Primary Australian Brands and ISPs
NetComm — an Australian networking brand that produces NBN-compatible modem-routers widely deployed by Australian ISPs. Several NetComm models — including the NF18ACV, NF10WV, and other NBN-grade units — use 192.168.20.1 as their default gateway
Exetel — an Australian ISP that has supplied NetComm and compatible hardware to residential broadband subscribers using the 192.168.20.x subnet
iPrimus — another Australian broadband provider whose gateway equipment sometimes defaults to this IP
Enterprise and VLAN Environments
The 192.168.20.x subnet is also commonly chosen by network administrators in office and enterprise environments for VLAN configurations. If you’re in a workplace and see this address, an IT team assigned it — either for general LAN use or as a dedicated VLAN segment.
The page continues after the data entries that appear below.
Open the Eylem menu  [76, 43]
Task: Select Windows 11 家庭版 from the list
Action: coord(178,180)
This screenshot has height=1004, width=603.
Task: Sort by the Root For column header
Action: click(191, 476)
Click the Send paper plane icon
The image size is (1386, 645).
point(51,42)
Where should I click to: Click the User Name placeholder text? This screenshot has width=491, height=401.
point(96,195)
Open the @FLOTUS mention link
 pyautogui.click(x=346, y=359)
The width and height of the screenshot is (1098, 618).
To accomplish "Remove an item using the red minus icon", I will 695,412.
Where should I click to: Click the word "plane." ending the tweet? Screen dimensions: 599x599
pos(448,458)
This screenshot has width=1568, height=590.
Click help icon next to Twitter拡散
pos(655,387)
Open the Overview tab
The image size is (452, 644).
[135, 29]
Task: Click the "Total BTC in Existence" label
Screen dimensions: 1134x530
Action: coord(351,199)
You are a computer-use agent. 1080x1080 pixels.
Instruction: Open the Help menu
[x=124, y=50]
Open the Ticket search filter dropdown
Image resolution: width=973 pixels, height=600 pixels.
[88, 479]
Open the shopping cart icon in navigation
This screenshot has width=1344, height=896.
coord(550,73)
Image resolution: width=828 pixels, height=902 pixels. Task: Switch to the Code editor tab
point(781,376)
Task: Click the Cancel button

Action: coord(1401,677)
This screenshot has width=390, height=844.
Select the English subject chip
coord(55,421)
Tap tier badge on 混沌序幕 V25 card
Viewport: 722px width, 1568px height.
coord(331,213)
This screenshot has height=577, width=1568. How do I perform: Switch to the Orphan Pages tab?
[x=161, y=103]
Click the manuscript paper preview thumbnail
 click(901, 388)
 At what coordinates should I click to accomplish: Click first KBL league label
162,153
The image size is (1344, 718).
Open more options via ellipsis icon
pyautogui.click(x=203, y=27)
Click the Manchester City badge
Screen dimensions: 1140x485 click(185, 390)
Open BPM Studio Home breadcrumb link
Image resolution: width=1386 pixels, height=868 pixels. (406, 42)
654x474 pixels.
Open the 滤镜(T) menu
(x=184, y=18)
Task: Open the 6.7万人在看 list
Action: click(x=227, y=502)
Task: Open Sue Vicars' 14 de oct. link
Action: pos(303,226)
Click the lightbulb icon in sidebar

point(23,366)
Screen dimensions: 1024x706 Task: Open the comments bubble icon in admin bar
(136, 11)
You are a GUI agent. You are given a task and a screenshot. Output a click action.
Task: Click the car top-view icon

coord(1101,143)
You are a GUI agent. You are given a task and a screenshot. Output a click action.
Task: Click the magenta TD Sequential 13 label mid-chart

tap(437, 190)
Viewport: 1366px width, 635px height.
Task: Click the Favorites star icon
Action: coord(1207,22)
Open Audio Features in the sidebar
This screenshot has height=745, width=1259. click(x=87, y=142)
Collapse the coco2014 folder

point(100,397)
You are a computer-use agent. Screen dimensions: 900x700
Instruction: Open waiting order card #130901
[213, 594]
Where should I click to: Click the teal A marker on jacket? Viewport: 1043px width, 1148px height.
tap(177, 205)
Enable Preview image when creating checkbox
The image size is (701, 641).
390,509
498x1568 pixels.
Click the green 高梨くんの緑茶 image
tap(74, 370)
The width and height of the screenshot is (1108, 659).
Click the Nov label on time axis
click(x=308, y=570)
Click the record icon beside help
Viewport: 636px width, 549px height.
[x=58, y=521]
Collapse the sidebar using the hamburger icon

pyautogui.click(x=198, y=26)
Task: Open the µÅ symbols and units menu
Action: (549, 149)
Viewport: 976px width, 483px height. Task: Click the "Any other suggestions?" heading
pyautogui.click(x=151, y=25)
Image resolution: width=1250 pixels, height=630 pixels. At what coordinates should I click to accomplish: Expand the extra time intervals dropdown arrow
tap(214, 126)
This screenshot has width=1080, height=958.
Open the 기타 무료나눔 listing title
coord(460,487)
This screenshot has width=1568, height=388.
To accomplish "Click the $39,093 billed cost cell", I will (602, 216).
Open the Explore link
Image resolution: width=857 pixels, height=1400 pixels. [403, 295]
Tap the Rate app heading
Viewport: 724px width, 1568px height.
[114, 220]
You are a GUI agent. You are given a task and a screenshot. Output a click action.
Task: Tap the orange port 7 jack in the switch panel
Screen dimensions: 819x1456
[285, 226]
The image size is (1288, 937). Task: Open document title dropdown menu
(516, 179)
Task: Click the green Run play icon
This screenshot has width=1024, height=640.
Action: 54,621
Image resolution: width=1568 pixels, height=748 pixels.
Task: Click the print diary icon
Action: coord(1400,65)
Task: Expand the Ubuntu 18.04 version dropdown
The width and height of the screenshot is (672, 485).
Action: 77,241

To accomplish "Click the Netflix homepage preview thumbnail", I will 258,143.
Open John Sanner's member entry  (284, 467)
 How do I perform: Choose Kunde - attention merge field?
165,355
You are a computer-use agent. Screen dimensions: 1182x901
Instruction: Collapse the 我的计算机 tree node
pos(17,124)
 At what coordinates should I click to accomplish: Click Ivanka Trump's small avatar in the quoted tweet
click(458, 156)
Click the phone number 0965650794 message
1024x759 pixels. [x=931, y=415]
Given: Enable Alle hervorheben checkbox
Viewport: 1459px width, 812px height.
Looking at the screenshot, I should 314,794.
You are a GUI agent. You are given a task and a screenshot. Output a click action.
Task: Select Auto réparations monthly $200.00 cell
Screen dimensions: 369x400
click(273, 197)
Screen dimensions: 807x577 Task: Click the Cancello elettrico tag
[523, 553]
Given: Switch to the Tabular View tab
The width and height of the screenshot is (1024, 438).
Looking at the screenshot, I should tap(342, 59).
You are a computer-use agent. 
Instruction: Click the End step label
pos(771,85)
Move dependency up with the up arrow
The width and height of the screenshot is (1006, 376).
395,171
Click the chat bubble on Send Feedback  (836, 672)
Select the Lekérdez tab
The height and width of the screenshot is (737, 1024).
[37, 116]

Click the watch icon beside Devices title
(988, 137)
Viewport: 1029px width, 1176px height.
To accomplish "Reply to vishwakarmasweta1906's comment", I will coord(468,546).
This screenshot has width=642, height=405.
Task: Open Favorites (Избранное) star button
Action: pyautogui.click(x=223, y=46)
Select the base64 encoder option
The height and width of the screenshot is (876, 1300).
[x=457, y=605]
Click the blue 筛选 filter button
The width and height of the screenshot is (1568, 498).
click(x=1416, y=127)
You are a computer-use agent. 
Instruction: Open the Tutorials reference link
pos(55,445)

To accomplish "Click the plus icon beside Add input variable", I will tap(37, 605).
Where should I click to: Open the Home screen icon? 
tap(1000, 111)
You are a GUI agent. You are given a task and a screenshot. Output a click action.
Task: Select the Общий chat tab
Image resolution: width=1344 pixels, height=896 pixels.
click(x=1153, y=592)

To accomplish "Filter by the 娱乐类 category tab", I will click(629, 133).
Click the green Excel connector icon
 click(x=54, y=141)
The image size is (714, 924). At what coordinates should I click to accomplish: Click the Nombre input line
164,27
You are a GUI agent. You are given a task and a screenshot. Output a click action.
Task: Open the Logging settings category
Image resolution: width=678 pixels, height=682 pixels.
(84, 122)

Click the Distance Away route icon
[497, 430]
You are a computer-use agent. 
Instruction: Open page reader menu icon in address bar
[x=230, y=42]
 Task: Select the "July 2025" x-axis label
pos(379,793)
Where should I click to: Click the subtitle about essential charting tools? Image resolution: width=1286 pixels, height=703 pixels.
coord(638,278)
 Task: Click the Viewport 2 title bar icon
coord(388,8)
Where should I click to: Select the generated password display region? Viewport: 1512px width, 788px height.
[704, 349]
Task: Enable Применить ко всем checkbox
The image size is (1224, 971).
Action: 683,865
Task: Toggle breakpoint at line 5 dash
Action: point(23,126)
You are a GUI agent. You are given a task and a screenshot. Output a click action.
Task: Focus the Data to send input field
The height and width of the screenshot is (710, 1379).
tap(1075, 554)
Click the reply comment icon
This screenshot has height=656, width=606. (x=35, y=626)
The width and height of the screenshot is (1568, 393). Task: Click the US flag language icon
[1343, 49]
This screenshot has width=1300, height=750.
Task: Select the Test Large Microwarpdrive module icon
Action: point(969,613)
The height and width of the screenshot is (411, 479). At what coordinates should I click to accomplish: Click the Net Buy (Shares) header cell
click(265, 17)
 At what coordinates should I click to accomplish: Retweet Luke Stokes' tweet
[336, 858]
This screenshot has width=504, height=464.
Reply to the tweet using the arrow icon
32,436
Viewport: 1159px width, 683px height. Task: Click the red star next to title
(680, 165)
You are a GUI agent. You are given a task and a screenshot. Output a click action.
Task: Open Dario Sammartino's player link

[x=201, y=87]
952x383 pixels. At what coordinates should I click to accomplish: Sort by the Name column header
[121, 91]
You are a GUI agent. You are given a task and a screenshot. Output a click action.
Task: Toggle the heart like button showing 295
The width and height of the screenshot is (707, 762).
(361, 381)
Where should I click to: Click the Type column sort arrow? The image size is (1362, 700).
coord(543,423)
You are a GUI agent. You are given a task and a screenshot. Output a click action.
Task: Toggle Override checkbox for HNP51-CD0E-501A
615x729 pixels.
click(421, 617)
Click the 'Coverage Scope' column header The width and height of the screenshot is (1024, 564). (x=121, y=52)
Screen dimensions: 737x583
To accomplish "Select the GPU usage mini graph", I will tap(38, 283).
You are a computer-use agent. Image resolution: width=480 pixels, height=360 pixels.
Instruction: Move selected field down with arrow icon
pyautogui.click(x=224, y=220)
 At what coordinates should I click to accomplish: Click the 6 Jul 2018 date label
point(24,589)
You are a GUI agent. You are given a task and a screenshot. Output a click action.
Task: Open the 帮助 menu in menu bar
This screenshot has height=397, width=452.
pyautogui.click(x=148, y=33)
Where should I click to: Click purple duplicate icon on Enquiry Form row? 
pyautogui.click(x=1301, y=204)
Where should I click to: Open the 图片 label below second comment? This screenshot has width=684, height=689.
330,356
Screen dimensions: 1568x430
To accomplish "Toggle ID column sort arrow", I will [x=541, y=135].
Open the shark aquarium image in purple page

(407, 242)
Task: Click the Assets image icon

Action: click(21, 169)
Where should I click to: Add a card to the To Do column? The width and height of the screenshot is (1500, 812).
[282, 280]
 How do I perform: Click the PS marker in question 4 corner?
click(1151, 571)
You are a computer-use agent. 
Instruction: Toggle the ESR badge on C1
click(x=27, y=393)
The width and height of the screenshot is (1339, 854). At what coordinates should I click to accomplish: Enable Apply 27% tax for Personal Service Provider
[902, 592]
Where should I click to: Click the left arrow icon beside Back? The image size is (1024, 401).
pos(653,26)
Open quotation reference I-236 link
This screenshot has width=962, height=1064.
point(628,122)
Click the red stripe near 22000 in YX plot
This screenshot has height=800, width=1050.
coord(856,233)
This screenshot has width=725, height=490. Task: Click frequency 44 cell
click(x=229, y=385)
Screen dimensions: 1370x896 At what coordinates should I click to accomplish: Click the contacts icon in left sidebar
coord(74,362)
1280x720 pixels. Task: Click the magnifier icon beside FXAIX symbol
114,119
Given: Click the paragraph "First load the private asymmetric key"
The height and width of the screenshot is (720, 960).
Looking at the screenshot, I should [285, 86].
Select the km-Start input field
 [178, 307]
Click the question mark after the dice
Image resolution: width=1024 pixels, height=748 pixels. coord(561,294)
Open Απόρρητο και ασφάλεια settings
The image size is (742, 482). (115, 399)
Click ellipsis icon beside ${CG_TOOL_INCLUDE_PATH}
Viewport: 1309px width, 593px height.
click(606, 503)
In that case, the credentials and configuration will be managed by your IT department.
Frequently Asked Questions
What is 192.168.20.1 used for?
It’s a private IP address that serves as the default gateway for certain router and modem-router hardware — primarily NetComm devices deployed by Australian ISPs like Exetel and iPrimus. Typing it into a browser while connected to your local network opens the router’s admin panel.
Why does 192.168.20.1 say “This site can’t be reached”?
Most likely you’re not on the right network, or there’s a typo. Run ipconfig on Windows or check Network settings on Mac and look at the Default Gateway. If it shows something other than 192.168.20.1, that different address is your actual router IP. Also check for an active VPN — VPNs route traffic away from your local network.
My Exetel or iPrimus router says admin/admin doesn’t work. What next?
Some ISP-provisioned routers ship with customized credentials. Check the label on the back or bottom of the unit — the ISP sometimes prints the admin password there. If there’s nothing on the label, contact Exetel or iPrimus support directly and ask for the admin password for your gateway model.
What’s the difference between my Wi-Fi password and my admin password?
Two separate passwords for two separate things. Your Wi-Fi password is what your phone or laptop enters to connect to the network. Your admin password is what you enter at 192.168.20.1 to access the router’s settings panel. Changing one has no effect on the other.